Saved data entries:
#####

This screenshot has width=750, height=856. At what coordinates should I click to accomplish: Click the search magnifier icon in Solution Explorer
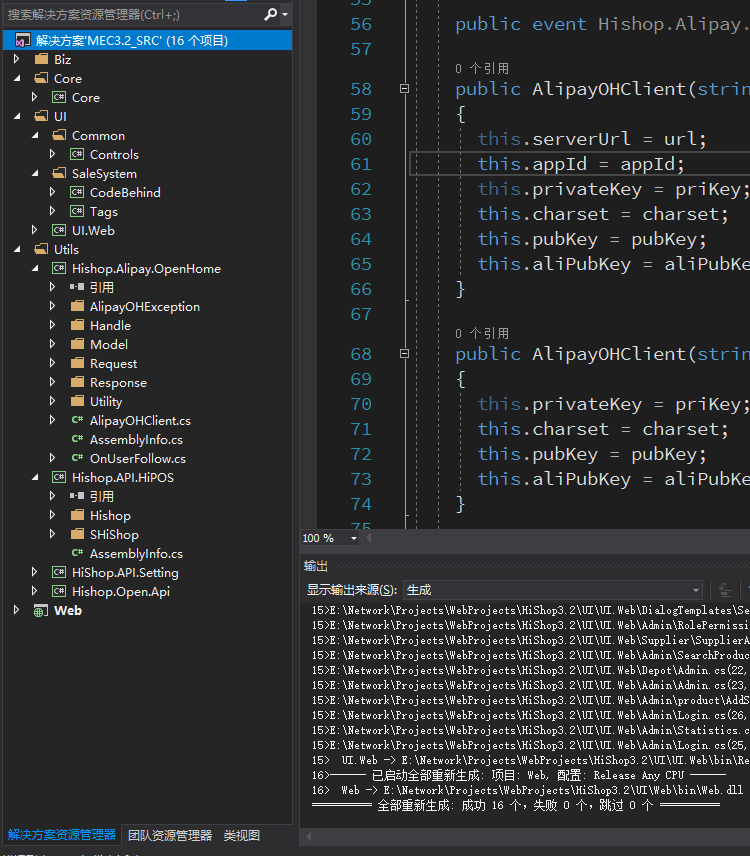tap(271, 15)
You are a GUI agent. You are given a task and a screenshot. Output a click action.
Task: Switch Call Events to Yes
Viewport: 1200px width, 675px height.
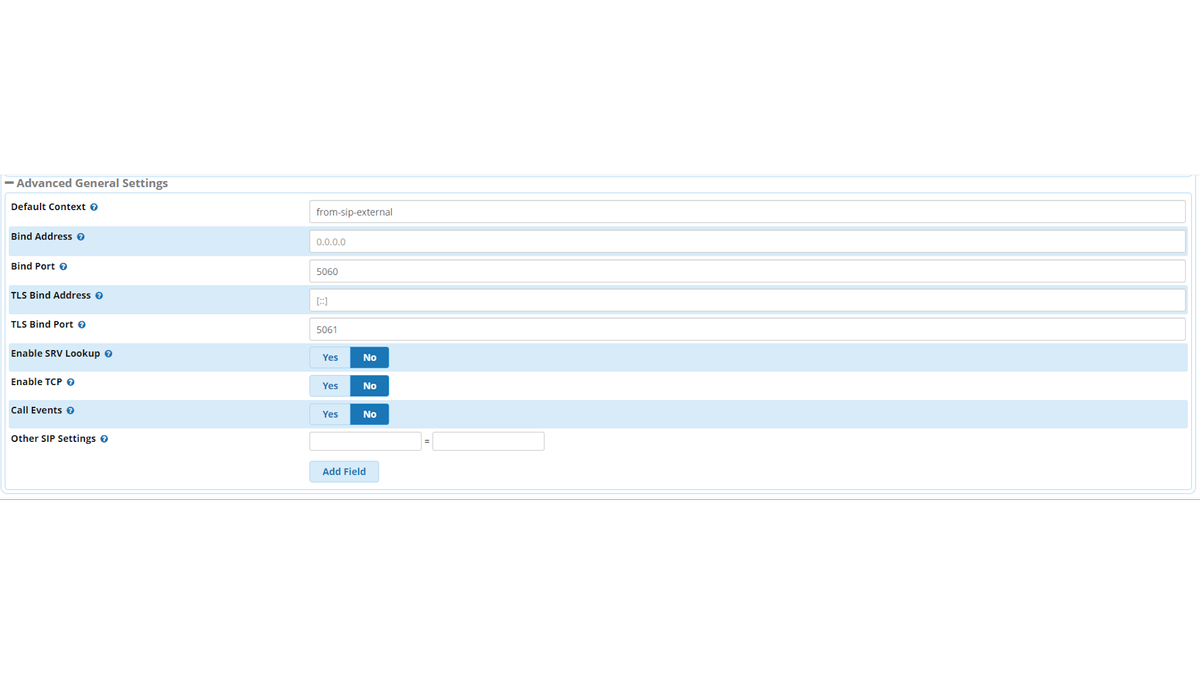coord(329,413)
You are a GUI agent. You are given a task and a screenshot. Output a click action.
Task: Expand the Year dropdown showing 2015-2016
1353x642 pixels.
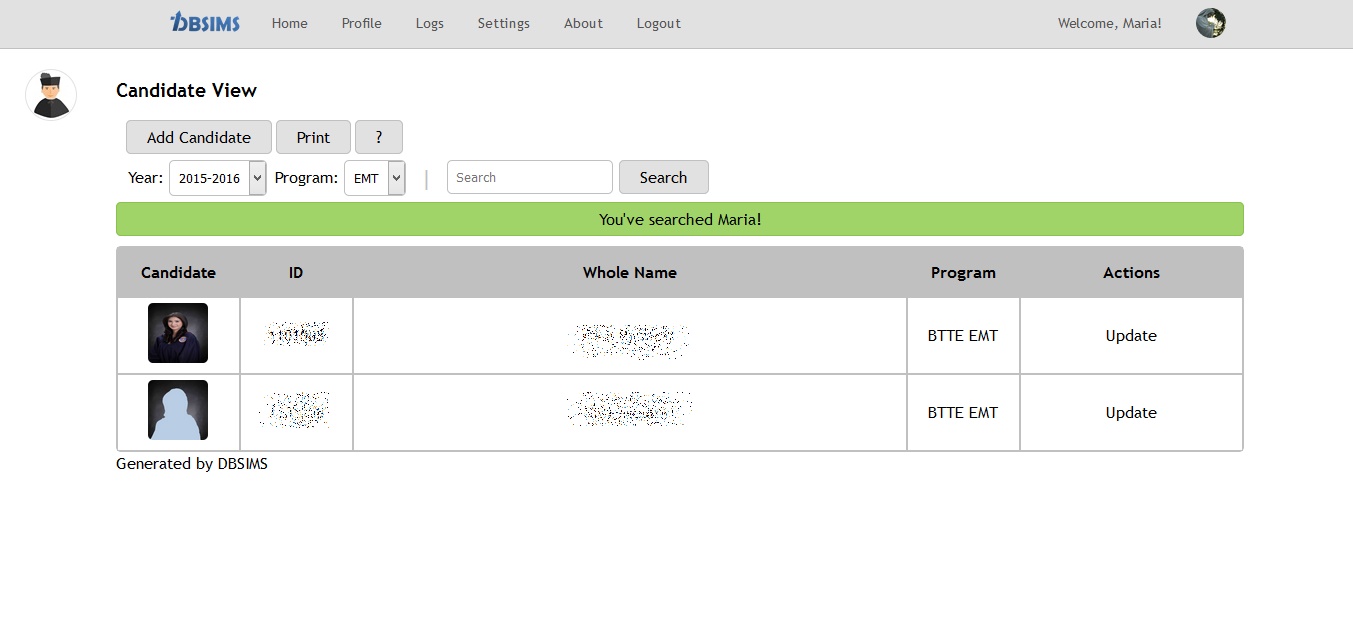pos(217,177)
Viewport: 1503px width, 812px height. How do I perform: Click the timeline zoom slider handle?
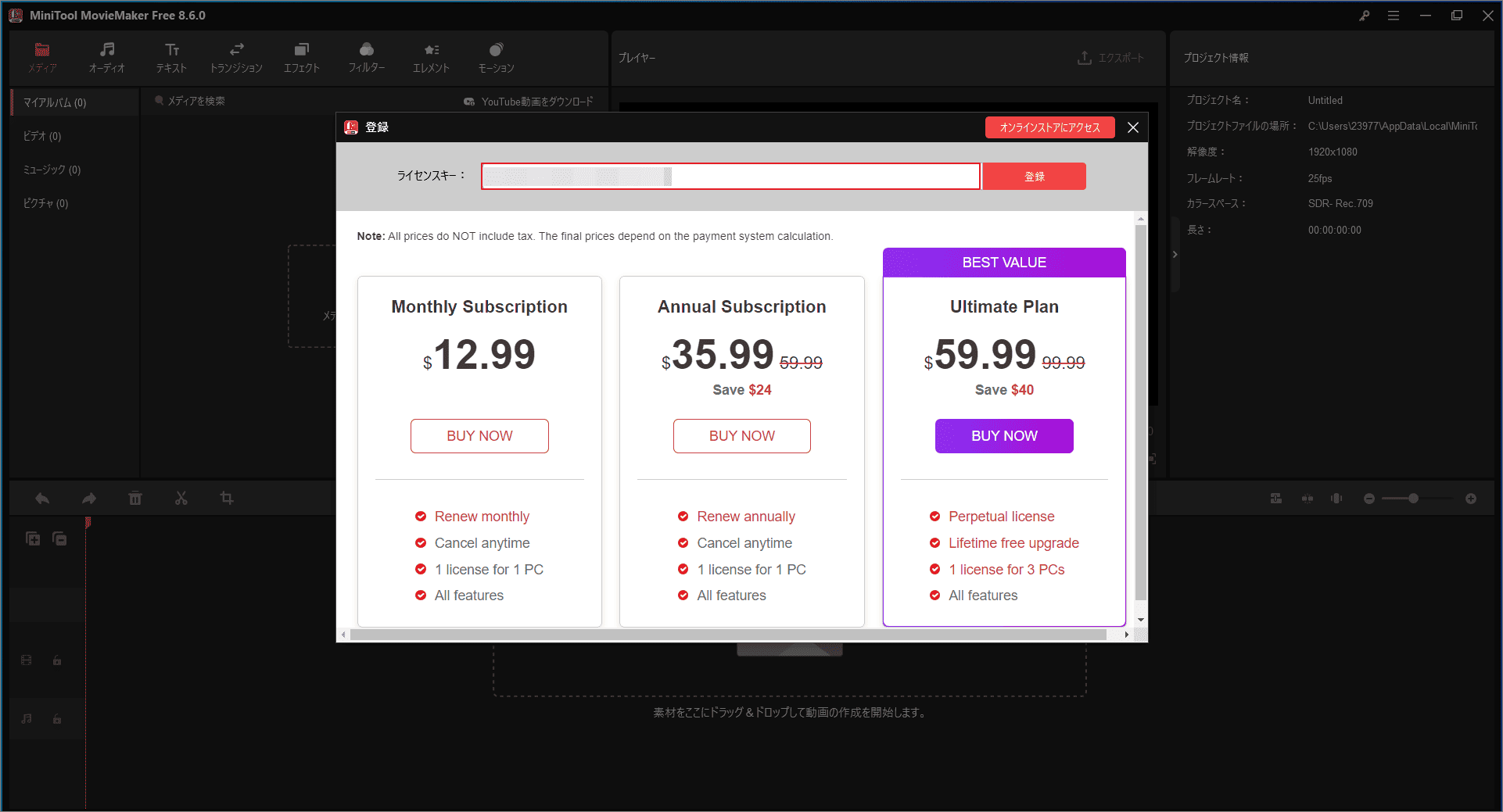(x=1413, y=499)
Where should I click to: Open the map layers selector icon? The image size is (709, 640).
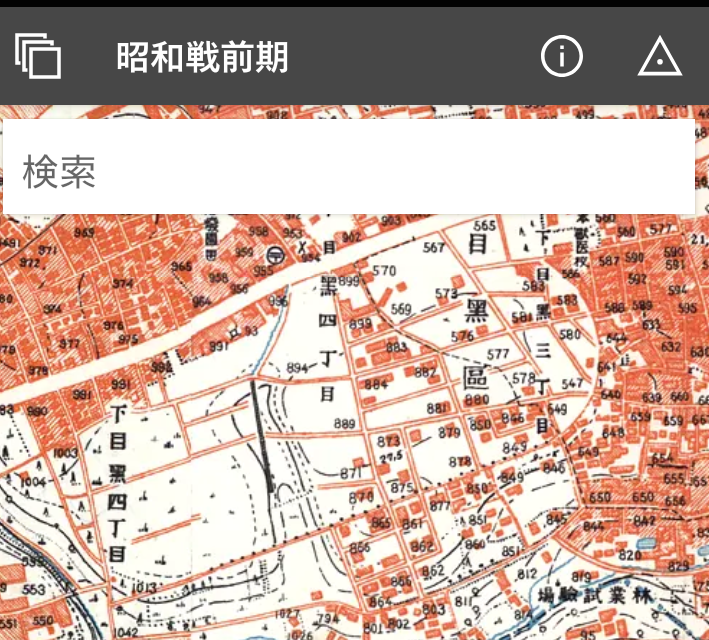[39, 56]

#####

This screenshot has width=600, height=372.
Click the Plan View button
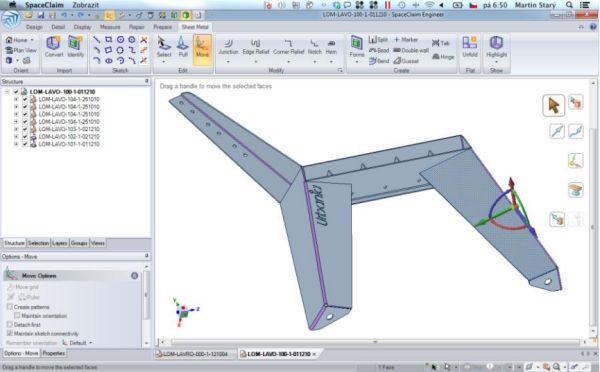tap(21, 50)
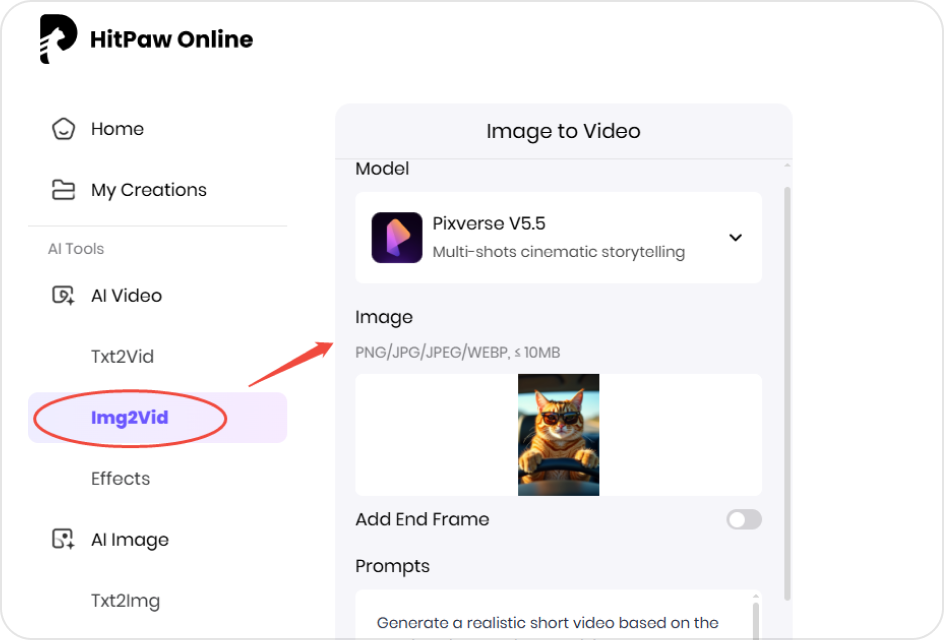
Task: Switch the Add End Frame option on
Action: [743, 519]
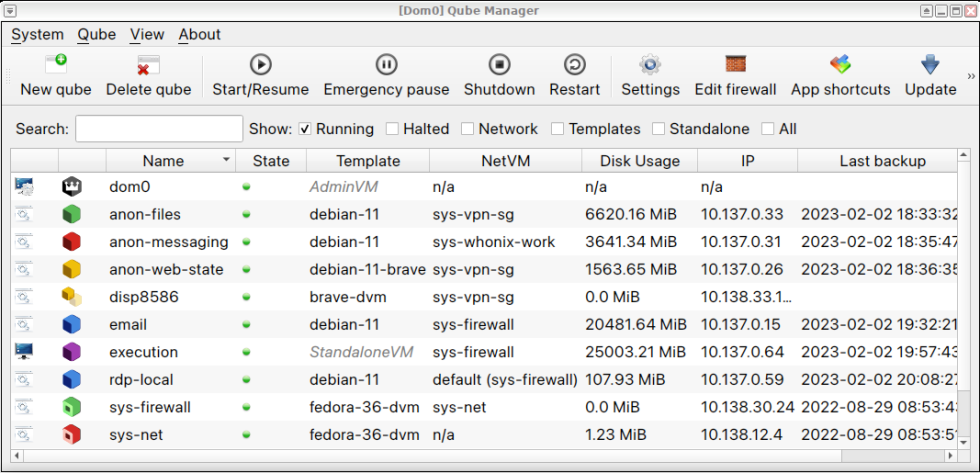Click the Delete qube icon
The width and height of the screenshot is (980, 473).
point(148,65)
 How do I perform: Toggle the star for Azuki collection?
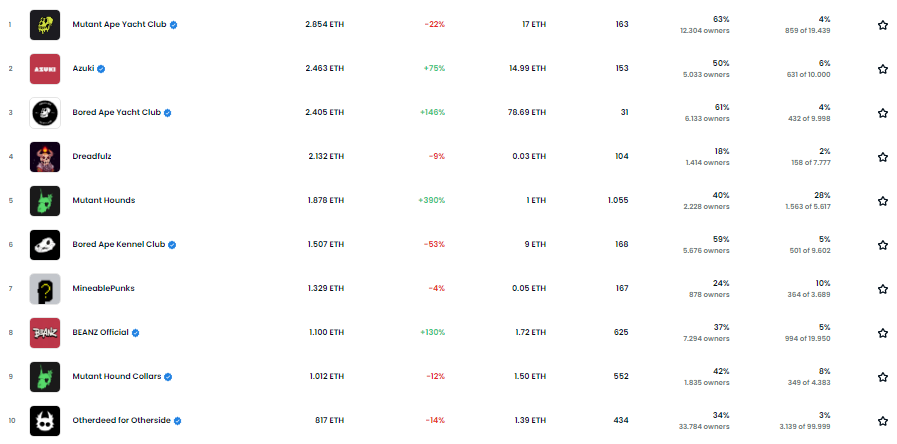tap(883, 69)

#####

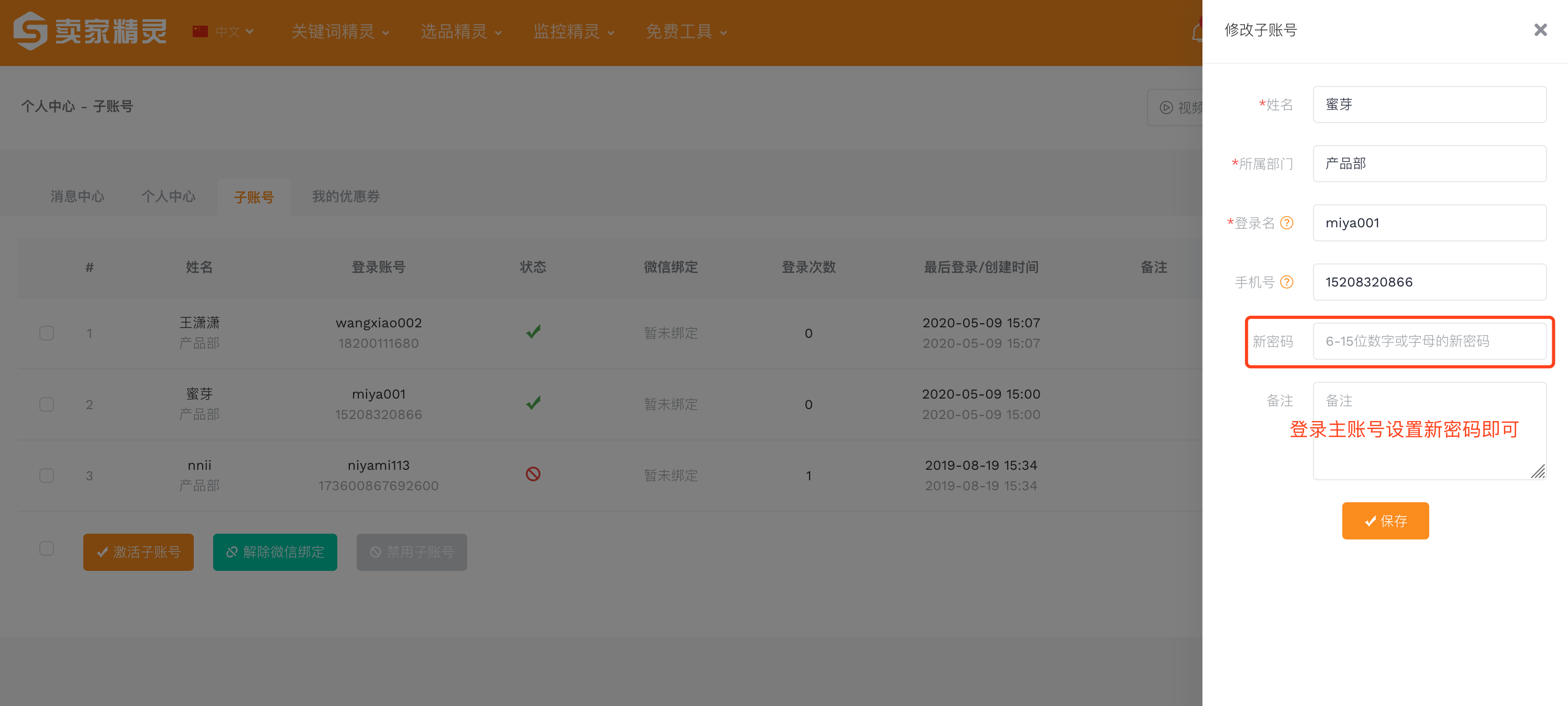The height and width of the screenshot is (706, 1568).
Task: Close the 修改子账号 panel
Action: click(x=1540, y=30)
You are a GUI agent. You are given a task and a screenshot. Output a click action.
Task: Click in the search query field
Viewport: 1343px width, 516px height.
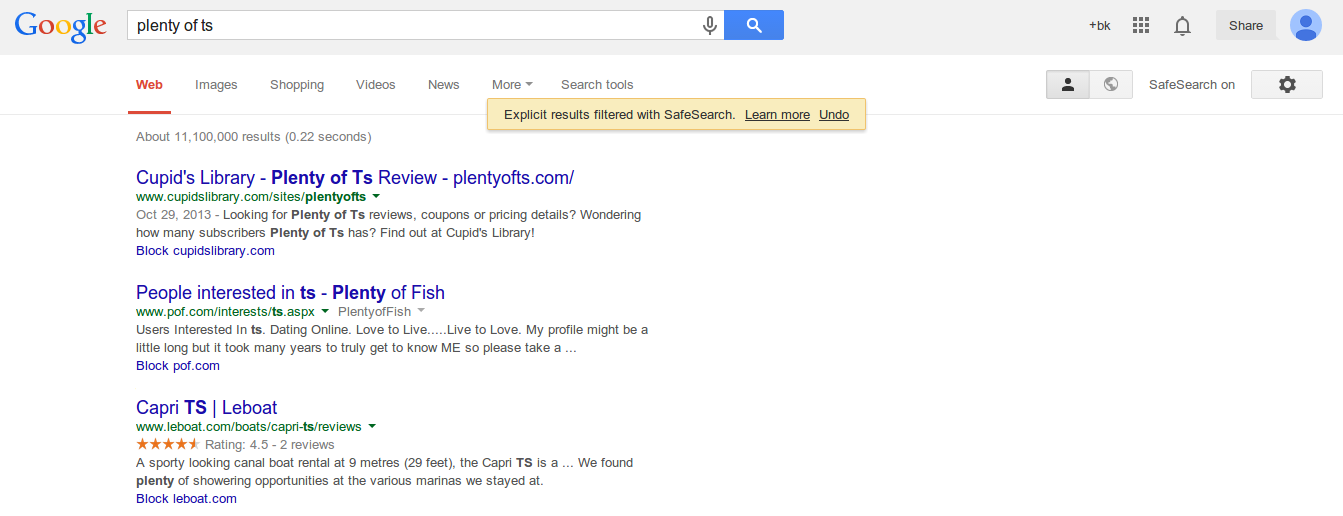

#####

* [EXERCISE REQUIREMENTS]: Return exactly the lines above from the line that has "Task: Click in the search query field" through the line that has "Viewport: 1343px width, 516px height.", inclusive, and nothing else.

* [TASK RESPONSE]:
Task: Click in the search query field
Viewport: 1343px width, 516px height.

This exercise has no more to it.